### Entries provided
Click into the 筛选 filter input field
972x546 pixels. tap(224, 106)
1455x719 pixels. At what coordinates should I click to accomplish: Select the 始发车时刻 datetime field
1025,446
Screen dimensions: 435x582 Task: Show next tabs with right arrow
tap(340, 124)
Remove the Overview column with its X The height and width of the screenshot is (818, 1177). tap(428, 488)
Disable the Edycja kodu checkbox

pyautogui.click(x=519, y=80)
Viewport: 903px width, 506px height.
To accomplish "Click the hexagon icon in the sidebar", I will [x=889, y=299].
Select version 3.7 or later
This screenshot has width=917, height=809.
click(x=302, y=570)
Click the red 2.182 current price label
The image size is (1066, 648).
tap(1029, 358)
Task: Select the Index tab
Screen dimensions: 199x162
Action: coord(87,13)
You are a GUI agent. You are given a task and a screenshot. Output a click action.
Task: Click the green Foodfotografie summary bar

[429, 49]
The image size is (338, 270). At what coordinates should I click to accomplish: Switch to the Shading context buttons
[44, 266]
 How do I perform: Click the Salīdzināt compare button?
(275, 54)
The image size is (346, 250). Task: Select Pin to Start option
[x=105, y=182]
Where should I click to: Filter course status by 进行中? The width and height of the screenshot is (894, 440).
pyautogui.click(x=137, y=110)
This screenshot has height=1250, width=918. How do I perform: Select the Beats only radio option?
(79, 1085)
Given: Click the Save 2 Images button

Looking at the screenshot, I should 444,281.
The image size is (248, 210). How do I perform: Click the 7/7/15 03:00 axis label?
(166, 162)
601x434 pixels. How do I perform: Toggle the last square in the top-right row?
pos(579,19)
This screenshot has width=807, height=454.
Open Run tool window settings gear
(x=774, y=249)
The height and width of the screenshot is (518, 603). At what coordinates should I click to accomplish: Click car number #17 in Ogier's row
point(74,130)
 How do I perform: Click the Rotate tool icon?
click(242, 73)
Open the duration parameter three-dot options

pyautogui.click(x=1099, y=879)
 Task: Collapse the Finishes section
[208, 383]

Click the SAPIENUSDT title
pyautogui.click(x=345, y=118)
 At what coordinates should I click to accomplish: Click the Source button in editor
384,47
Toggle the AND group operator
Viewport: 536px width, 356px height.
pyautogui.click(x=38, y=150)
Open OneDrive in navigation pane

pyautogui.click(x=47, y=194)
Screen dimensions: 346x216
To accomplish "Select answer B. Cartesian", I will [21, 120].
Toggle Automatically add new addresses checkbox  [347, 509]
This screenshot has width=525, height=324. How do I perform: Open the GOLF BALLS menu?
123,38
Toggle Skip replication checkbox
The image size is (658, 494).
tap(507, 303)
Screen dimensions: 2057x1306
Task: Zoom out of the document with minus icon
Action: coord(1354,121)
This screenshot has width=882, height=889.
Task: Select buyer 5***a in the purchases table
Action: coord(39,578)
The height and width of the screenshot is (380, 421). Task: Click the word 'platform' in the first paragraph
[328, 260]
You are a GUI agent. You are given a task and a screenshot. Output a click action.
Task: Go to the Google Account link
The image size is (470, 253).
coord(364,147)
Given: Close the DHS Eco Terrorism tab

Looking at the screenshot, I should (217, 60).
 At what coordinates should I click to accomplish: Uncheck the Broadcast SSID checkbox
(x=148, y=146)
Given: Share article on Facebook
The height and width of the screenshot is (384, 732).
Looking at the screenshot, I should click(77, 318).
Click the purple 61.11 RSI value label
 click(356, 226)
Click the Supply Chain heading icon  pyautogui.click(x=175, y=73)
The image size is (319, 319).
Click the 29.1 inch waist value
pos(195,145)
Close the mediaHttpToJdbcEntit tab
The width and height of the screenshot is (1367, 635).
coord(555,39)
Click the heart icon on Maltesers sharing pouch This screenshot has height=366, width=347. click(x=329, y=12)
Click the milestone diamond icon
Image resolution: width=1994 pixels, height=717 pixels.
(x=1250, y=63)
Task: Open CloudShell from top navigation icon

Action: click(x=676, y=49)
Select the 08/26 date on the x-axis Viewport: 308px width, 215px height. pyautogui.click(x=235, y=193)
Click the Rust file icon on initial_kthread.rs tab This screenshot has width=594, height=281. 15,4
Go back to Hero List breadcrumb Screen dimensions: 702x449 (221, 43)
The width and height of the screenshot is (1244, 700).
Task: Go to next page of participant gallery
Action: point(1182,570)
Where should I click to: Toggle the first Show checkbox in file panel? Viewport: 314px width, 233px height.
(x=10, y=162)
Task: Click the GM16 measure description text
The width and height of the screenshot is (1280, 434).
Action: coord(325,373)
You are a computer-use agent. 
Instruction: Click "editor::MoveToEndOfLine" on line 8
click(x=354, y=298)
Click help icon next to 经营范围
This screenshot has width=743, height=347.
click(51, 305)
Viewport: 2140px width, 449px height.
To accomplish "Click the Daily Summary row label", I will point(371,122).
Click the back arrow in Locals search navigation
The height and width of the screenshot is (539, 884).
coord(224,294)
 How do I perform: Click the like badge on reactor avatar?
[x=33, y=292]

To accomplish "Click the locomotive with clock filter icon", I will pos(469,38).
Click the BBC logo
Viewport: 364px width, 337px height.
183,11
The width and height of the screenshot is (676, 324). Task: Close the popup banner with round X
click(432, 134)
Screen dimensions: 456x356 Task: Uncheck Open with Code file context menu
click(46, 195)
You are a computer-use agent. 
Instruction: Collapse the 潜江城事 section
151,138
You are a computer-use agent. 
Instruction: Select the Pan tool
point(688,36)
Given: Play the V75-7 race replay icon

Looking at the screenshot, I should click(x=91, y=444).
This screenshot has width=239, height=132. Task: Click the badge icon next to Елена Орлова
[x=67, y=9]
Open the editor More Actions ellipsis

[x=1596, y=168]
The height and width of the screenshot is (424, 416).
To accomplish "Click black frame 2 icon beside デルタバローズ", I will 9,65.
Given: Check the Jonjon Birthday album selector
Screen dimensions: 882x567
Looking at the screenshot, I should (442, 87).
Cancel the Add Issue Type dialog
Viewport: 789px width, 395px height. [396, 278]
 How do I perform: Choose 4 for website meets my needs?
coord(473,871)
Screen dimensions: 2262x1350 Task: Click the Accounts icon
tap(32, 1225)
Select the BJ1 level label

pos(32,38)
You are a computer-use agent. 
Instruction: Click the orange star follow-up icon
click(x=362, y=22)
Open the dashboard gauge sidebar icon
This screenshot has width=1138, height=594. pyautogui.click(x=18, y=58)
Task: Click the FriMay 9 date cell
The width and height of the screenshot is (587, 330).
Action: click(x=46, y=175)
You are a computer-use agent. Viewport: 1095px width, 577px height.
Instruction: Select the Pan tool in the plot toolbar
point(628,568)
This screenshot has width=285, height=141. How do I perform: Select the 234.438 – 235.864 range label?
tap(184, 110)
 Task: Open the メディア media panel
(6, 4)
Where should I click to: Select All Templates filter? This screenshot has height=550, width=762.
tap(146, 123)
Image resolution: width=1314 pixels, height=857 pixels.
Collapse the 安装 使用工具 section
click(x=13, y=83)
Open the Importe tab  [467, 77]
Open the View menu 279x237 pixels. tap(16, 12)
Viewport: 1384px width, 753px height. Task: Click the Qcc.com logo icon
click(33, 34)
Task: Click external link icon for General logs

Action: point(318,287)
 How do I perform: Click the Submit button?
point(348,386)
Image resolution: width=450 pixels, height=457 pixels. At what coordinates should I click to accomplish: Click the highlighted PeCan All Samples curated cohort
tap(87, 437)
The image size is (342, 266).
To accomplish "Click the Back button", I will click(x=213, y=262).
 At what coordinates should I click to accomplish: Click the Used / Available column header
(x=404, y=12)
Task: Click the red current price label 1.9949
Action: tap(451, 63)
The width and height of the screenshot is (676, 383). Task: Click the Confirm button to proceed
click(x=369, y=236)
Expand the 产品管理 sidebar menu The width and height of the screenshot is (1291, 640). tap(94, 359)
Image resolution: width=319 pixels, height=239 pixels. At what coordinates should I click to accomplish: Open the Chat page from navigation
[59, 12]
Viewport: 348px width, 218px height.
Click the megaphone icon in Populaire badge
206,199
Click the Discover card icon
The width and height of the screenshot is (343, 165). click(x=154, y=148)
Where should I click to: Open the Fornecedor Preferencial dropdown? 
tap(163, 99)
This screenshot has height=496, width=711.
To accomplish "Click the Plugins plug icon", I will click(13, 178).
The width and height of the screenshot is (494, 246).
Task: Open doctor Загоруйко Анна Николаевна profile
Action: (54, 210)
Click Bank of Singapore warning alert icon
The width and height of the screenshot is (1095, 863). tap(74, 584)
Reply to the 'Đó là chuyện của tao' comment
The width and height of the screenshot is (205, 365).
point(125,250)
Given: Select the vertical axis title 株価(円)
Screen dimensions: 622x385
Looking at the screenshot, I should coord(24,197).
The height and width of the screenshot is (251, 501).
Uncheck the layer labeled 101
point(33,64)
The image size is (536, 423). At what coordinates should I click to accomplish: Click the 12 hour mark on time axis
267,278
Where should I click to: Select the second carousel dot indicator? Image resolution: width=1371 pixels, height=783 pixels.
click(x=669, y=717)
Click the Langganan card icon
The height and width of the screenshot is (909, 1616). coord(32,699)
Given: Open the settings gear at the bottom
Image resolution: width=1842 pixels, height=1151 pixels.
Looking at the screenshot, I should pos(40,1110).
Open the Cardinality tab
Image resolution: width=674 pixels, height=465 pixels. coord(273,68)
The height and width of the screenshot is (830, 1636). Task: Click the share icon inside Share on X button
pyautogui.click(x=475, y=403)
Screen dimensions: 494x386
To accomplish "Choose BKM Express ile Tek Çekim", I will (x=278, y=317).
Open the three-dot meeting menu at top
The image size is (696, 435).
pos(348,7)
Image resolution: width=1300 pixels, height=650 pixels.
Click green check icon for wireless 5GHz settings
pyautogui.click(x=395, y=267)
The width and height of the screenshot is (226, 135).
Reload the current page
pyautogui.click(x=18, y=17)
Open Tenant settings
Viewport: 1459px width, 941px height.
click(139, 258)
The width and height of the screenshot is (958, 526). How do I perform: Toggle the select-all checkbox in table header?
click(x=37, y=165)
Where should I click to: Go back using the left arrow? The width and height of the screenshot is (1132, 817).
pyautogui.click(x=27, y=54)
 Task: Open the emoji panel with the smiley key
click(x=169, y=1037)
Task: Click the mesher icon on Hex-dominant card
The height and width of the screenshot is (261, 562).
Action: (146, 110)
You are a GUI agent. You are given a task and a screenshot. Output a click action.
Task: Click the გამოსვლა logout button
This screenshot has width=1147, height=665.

### Do this
Turn everything above, from the first of the rows down to the line containing "pyautogui.click(x=345, y=118)", into a JSON list of strings, one string per line, with blank lines omitted.

### Solution to the exercise
[
  "Click into the 筛选 filter input field",
  "972x546 pixels. tap(224, 106)",
  "1455x719 pixels. At what coordinates should I click to accomplish: Select the 始发车时刻 datetime field",
  "1025,446",
  "Screen dimensions: 435x582 Task: Show next tabs with right arrow",
  "tap(340, 124)",
  "Remove the Overview column with its X The height and width of the screenshot is (818, 1177). tap(428, 488)",
  "Disable the Edycja kodu checkbox",
  "pyautogui.click(x=519, y=80)",
  "Viewport: 903px width, 506px height.",
  "To accomplish \"Click the hexagon icon in the sidebar\", I will [x=889, y=299].",
  "Select version 3.7 or later",
  "This screenshot has width=917, height=809.",
  "click(x=302, y=570)",
  "Click the red 2.182 current price label",
  "The image size is (1066, 648).",
  "tap(1029, 358)",
  "Task: Select the Index tab",
  "Screen dimensions: 199x162",
  "Action: coord(87,13)",
  "You are a GUI agent. You are given a task and a screenshot. Output a click action.",
  "Task: Click the green Foodfotografie summary bar",
  "[429, 49]",
  "The image size is (338, 270). At what coordinates should I click to accomplish: Switch to the Shading context buttons",
  "[44, 266]",
  " How do I perform: Click the Salīdzināt compare button?",
  "(275, 54)",
  "The image size is (346, 250). Task: Select Pin to Start option",
  "[x=105, y=182]",
  "Where should I click to: Filter course status by 进行中? The width and height of the screenshot is (894, 440).",
  "pyautogui.click(x=137, y=110)",
  "This screenshot has height=1250, width=918. How do I perform: Select the Beats only radio option?",
  "(79, 1085)",
  "Given: Click the Save 2 Images button",
  "Looking at the screenshot, I should 444,281.",
  "The image size is (248, 210). How do I perform: Click the 7/7/15 03:00 axis label?",
  "(166, 162)",
  "601x434 pixels. How do I perform: Toggle the last square in the top-right row?",
  "pos(579,19)",
  "This screenshot has width=807, height=454.",
  "Open Run tool window settings gear",
  "(x=774, y=249)",
  "The height and width of the screenshot is (518, 603). At what coordinates should I click to accomplish: Click car number #17 in Ogier's row",
  "point(74,130)",
  " How do I perform: Click the Rotate tool icon?",
  "click(242, 73)",
  "Open the duration parameter three-dot options",
  "pyautogui.click(x=1099, y=879)",
  " Task: Collapse the Finishes section",
  "[208, 383]",
  "Click the SAPIENUSDT title",
  "pyautogui.click(x=345, y=118)"
]